Building the business
Lovells’ private equity business was originally centered on Doughty Hanson. The departure of Alan Murray-Jones to Skadden Arps Slate Meagher & Flom in early 2001 was widely touted as being the death to Lovells’ practice, which at the time was seen by many – wrongly – as a one-client business. Certainly, much of the Doughty business migrated with Murray-Jones, but Compagnoni says that it has settled into a “very comfortable dual-sourcing relationship”. For instance, last week Bradshaw and Frankfurt partner Oliver Felsenstein closed Doughty’s €1.5bn (£1bn) disposal of ATU to KKR.
Bradshaw, whose major relationship was with 3i, was a protégée of Murray-Jones, and before his departure she was seconded to Frankfurt as part of the Lovells-Boesebeck Droste integration. It meant resources in London seemed a little stretched when he left, especially when partner Leah Dunlop was sent to Rome in 2001.
However, in 2001 Compagnoni landed a solid hire in Dickson Minto’s Derek Baird to augment the team. Baird brought his Apax contacts with him and acted for Apax on its abortive bid for National Car Parks; Lovells must have been hugely disappointed not to make the cut on Apax’s recent panel. Intriguingly, Baird has nicely farmed his relationship with his former colleagues to the extent that he has started to pick up work from Charterhouse.

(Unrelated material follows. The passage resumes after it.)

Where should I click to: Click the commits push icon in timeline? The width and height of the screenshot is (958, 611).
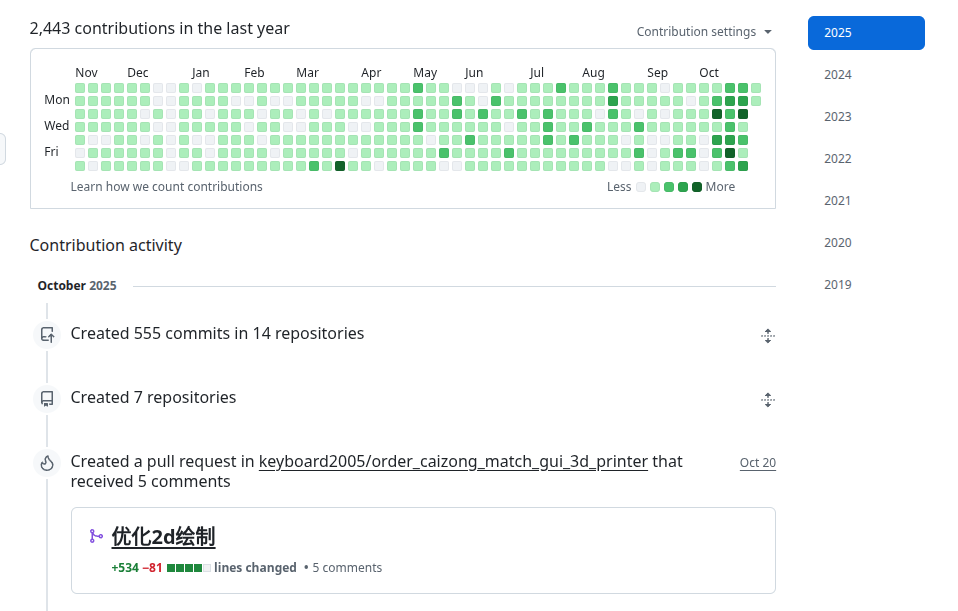46,335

“Derek’s come into the Advent and HG Capital relationships very well,” says Compagnoni. “And he’s gone out of his way to say that he isn’t going to take people from Dickson Minto – he and Alastair [Dickson] have a lot of respect for each other.”

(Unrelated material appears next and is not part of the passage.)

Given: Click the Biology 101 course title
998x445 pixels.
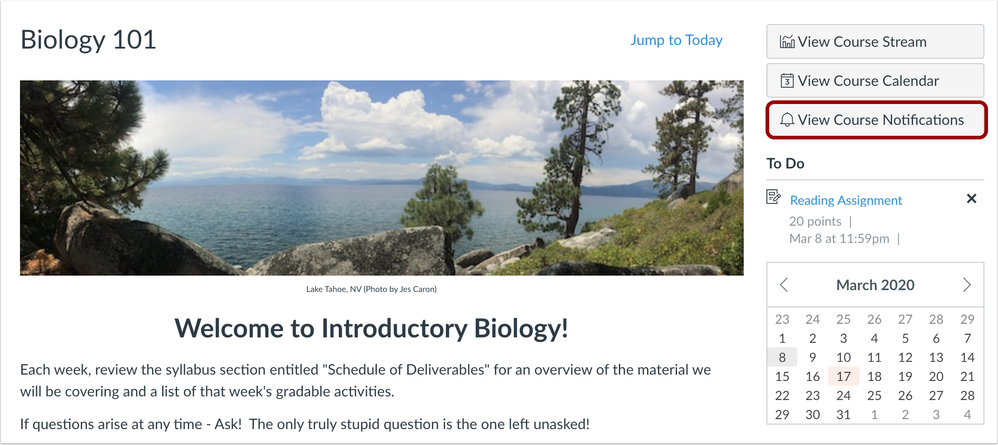Looking at the screenshot, I should (88, 40).
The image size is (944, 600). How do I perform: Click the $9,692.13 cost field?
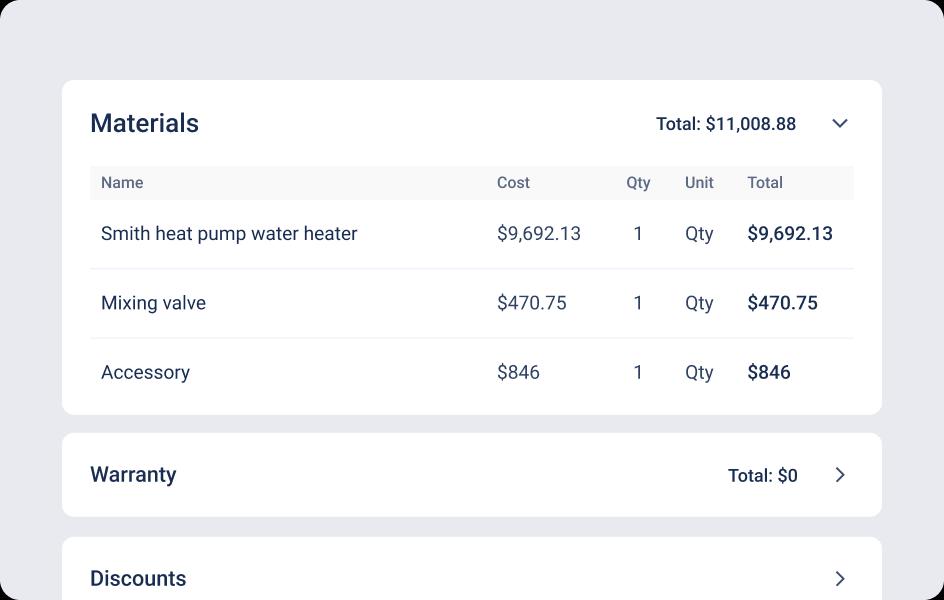tap(538, 233)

In Advent International, Compagnoni sees absolute vindication of Lovells’ European strategy. He was a vocal advocate internally for a Continental presence, having sensed that it would differentiate Lovells’ practice from those of some of its City competitors. “Some people here wanted to merge with another London firm,” he recalls, “and I just thought: ‘Hello Woolworths’.”
Seconding partners around the Continent may have made the firm slightly under-resourced in London a couple years ago, he says, but it’s paying off now. “Three years ago we didn’t act for Advent – now they’re one of Lovells’ biggest clients,” he confides. Compagnoni works closely with German private equity partner (and former German managing partner) Felsenstein, with the result that not only Advent but HG Capital are serviced across several jurisdictions.

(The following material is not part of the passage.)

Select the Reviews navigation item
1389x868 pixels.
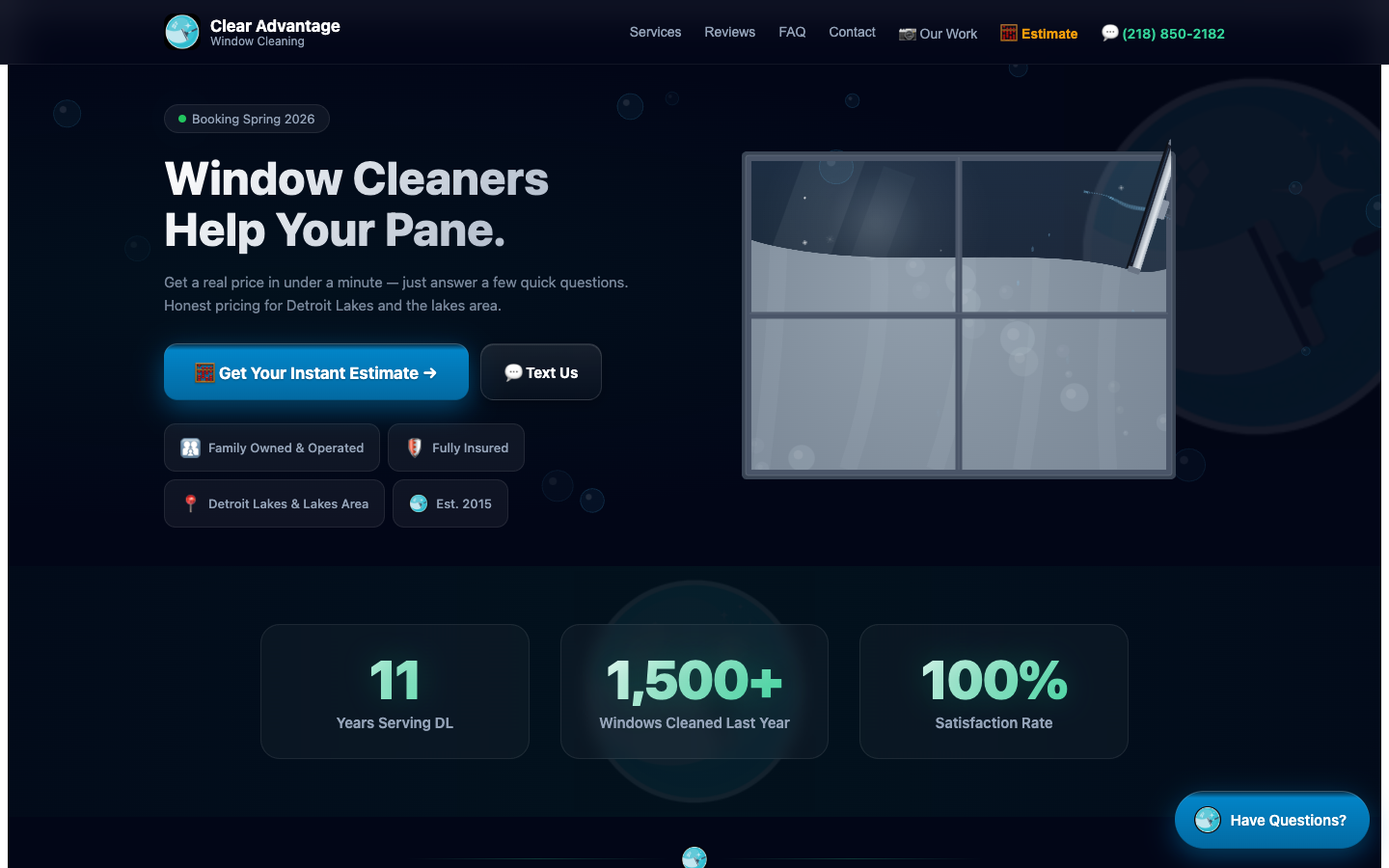pyautogui.click(x=729, y=32)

“Their European offering is very, very important,” says John Singer, joint managing director of Advent International. “And what Marco will do is ensure that we’ve got the right people.” Lovells is now Advent’s preferred adviser for cross-border deals, with Macfarlanes being used for more domestic work.
“Part of the reason the Lovells relationship works,” adds Singer, “is because you’re made to feel a special client.” Compagnoni is famed throughout Lovells for his standards of client service. “He’s evangelical about it,” says one lawyer. “And the reason the European thing is working is because he’s harangued and kicked and dragged and cajoled, all because he has to eyeball clients and say we can deliver a service across the network.”
Reeling them in
Despite Lovells’ new desire for a lateral, you get the impression that Compagnoni wouldn’t want to dilute the practice with a massive raft of new partners. He appears to operate best in a smaller environment; there is an easy intimacy about him coupled with a clear aversion to law firm bureaucracy. “He thinks that meetings about client development are a bit nonsensical,” says a colleague. “He dislikes meetings for the sake of meetings – everything’s always on a strict guillotine.”
For Compagnoni the deal junkie, it’s a black and white issue. You can be as patient as you like – but you have to land the fish in the end.
“People confuse activity with progress,” he declares. “Marketing, unless you bring home a job, is a failure.” Lovells’ favourite son hasn’t finished yet.